For Kafka pipelines, there should be a 1:1 relationship between the number of leaf node partitions and the number of Kafka partitions. For example, if your database has two leaves with eight partitions each, your Kafka cluster should have 16 partitions. If the database or the data source’s partitions aren’t equal in number, leaf nodes will either sit idle or will process uneven amounts of data. However, even in scenarios when leaf nodes are processing an uneven amount of data, ingestion using Pipelines will generally be more performant than parallel loading through aggregator nodes.

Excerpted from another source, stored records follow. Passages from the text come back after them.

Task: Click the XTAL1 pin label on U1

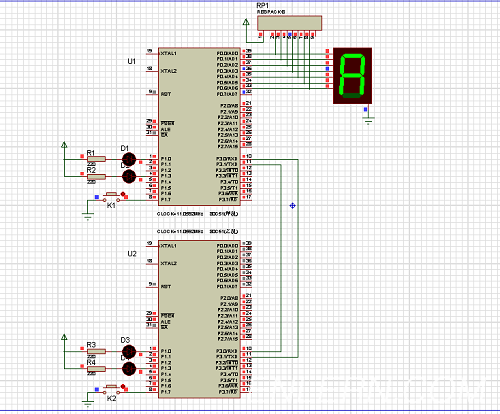Action: 169,54
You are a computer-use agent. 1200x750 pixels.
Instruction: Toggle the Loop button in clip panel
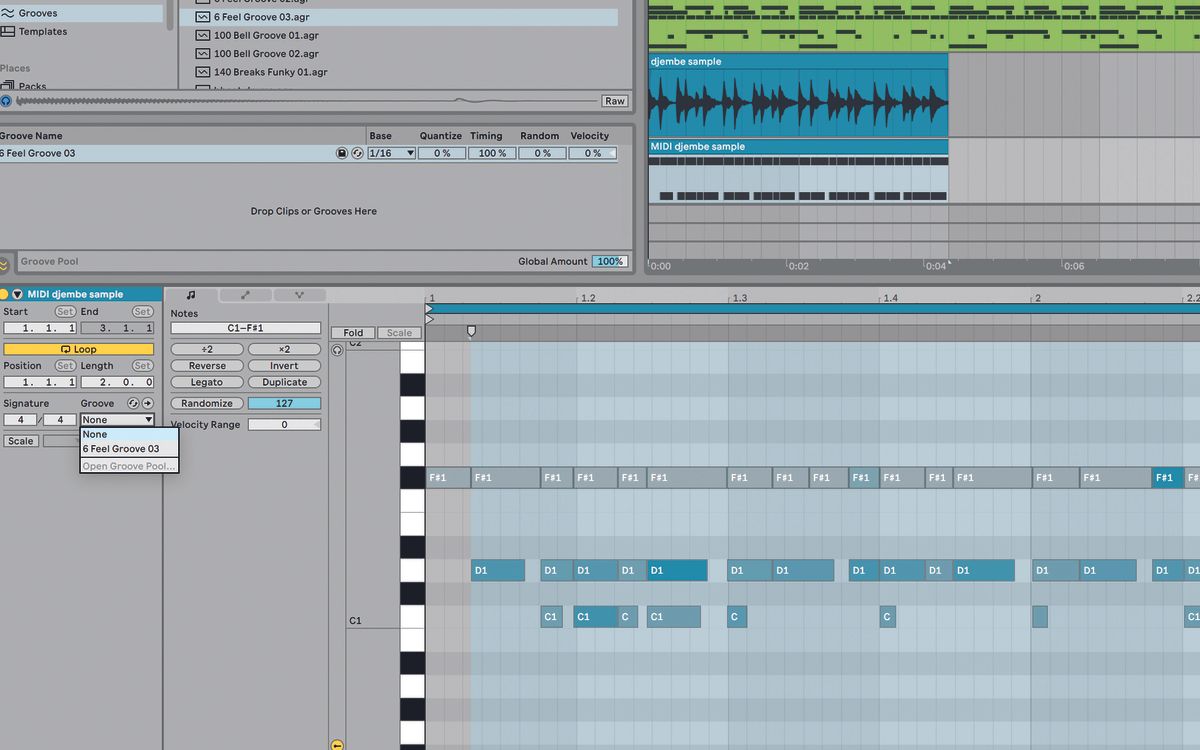(79, 348)
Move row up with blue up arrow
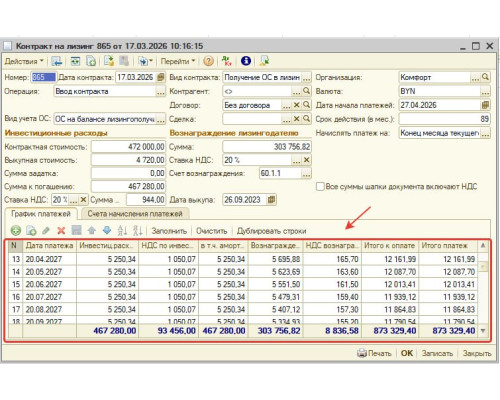The image size is (500, 400). tap(92, 230)
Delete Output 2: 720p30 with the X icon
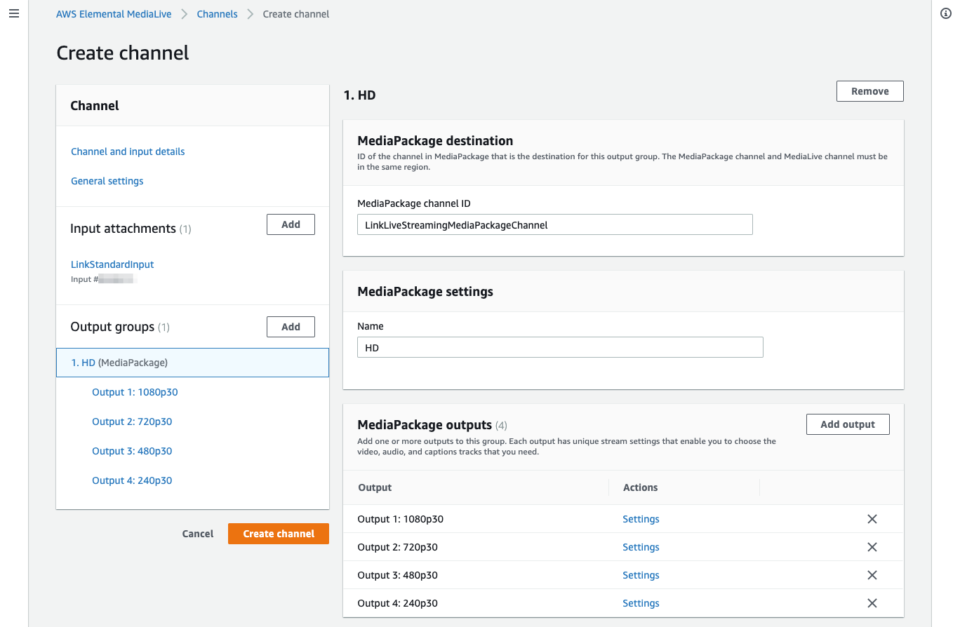Image resolution: width=960 pixels, height=627 pixels. point(871,547)
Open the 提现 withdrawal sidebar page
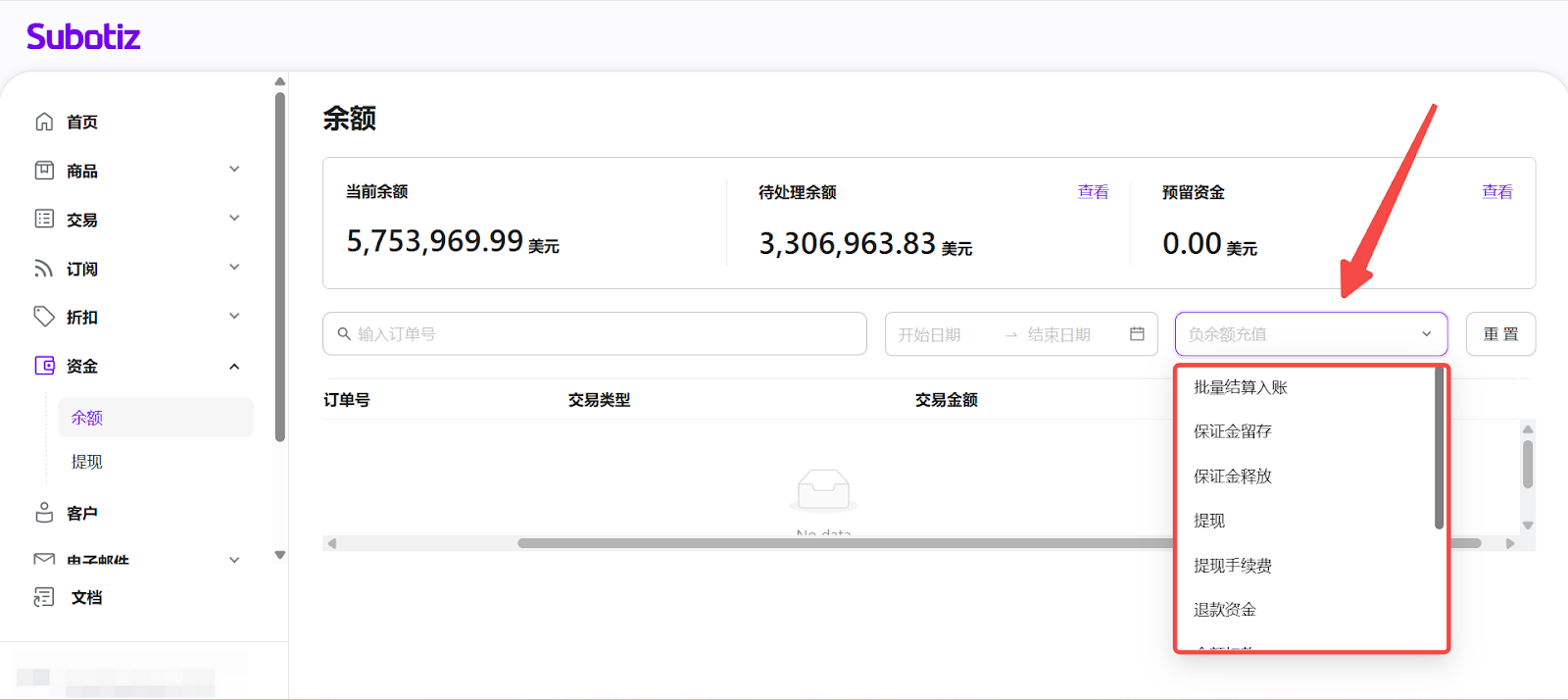 (x=87, y=462)
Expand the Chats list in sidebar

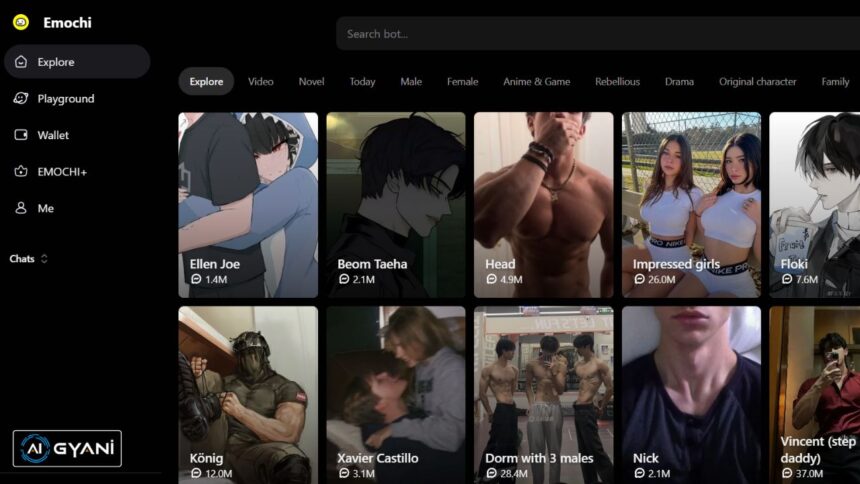click(44, 259)
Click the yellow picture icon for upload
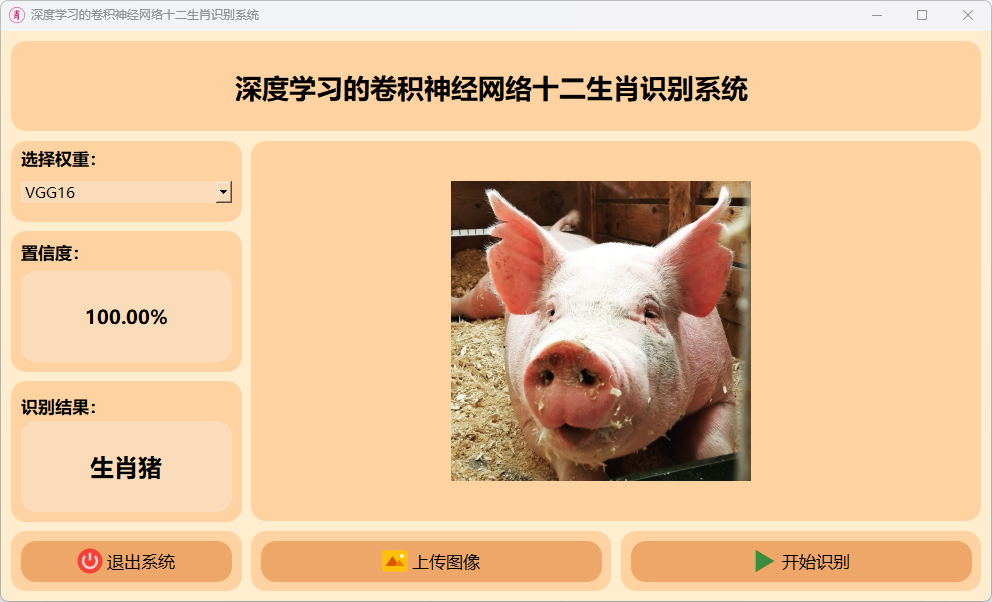 click(395, 561)
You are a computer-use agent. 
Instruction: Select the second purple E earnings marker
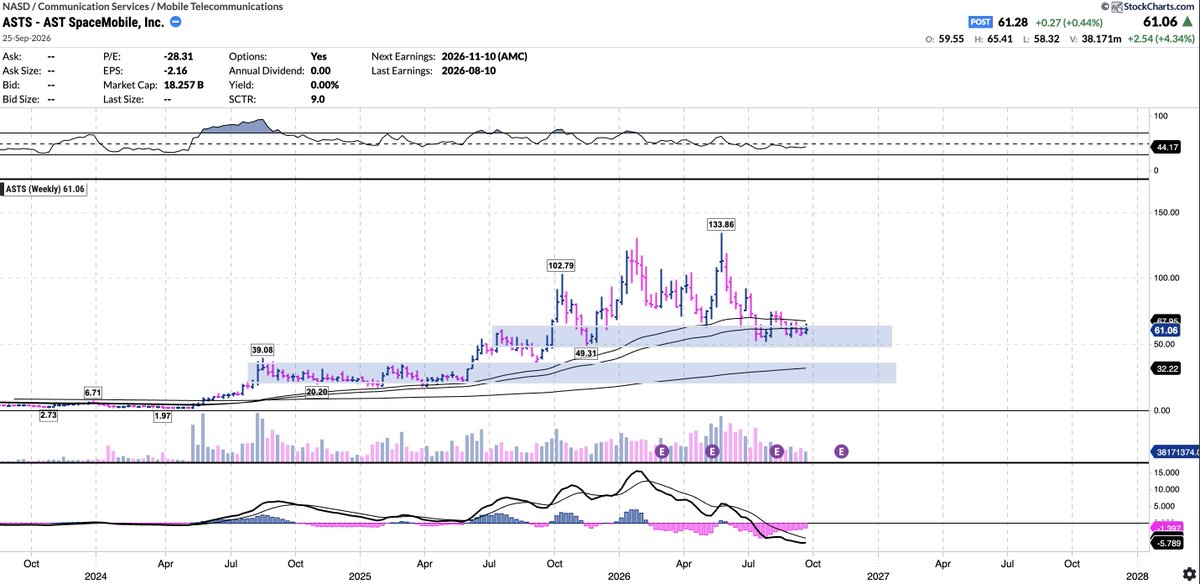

Data Loading for S3 Pipelines

For S3 pipelines, each leaf node partition will process a single object from the source bucket in a batch. For example, if your cluster has 16 partitions, and the source bucket contains 16 objects, the 1:1 relationship between objects and partitions means that every object in the bucket will be ingested at the same time. Once each partition has finished processing its object, the batch will be complete.

If the source bucket contains objects that greatly differ in size, it’s important to understand how an S3 pipeline’s performance may be affected. Consider two partitions on a leaf: partition1 is processing an object that is 1KB in size, while partition2 is processing an object that is 10 MB in size. partition1 will finish processing its object sooner than partition2. In this case, partition1 will sit idle and will not extract the next object from the bucket until partition2 finishes processing its 10 MB object. New objects will be processed only when partition1 and partition2 are both finished processing their respective objects.

Pipelines Scheduling

SingleStore DB supports running multiple pipelines in parallel. Pipelines will be run in parallel until all SingleStore DB partitions have been saturated. For example, consider a SingleStore DB cluster with 10 partitions. With this architecture, it is possible to run 5 parallel pipelines using 2 partitions each, 2 pipelines using 5 partitions each, and so on.

If the partition requirements of any two pipelines exceed the total number of SingleStore partitions, each pipeline will be run serially in a round robin fashion. For example, consider a SingleStore DB cluster with 10 partitions, and 3 pipelines. Let's say the first batch of pipelines P1, P2, and P3 requires 4, 8, and 4 partitions, respectively. The pipelines are scheduled concurrently with the aim of saturating the partitions in a SingleStore DB cluster. Hence, the scheduler will run pipelines P1 and P3 in parallel to process their first batch. And then, it will run pipeline P2 serially, because the sum of number of partitions required by P2 and any other pipeline (P1 or P3) is greater than the number of partitions in the cluster (10 partitions). You can specify the maximum number of pipeline batch partitions that can run concurrently using the pipelines_max_concurrent_batch_partitions engine variable. Note that how many partitions a pipeline uses is dependent on the pipeline source.